§ YOUR ASSIGNMENT: Copy each line below in which the string "Open" occurs.
####
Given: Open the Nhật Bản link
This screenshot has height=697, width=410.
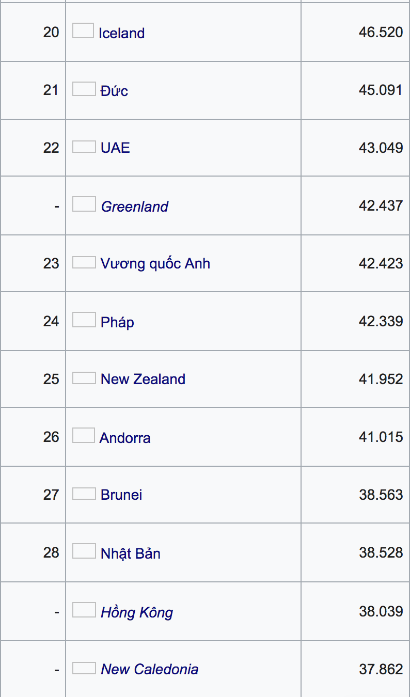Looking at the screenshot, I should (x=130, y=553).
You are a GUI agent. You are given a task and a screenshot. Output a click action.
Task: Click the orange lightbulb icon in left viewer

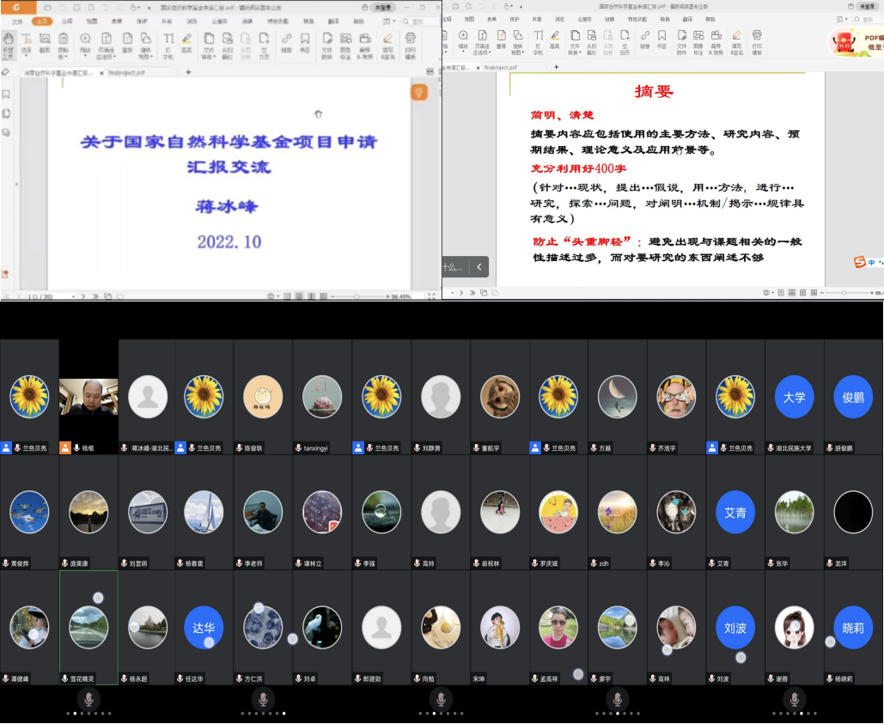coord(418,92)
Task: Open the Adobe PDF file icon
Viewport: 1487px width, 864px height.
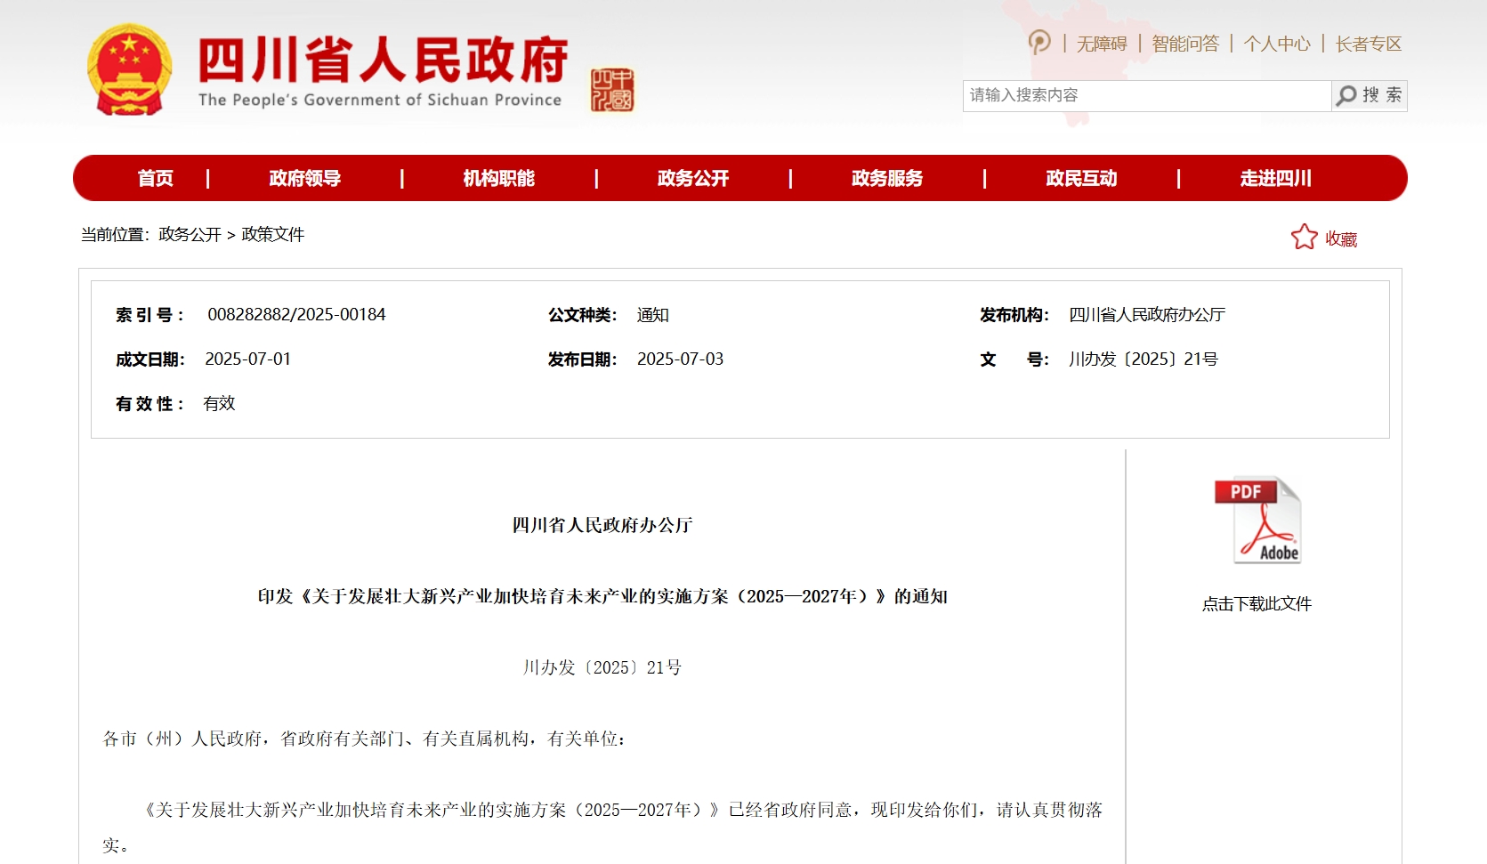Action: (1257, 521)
####
§ RESULT BELOW:
Given: Open the Nhật Bản link
Task: Open the Adobe PDF file icon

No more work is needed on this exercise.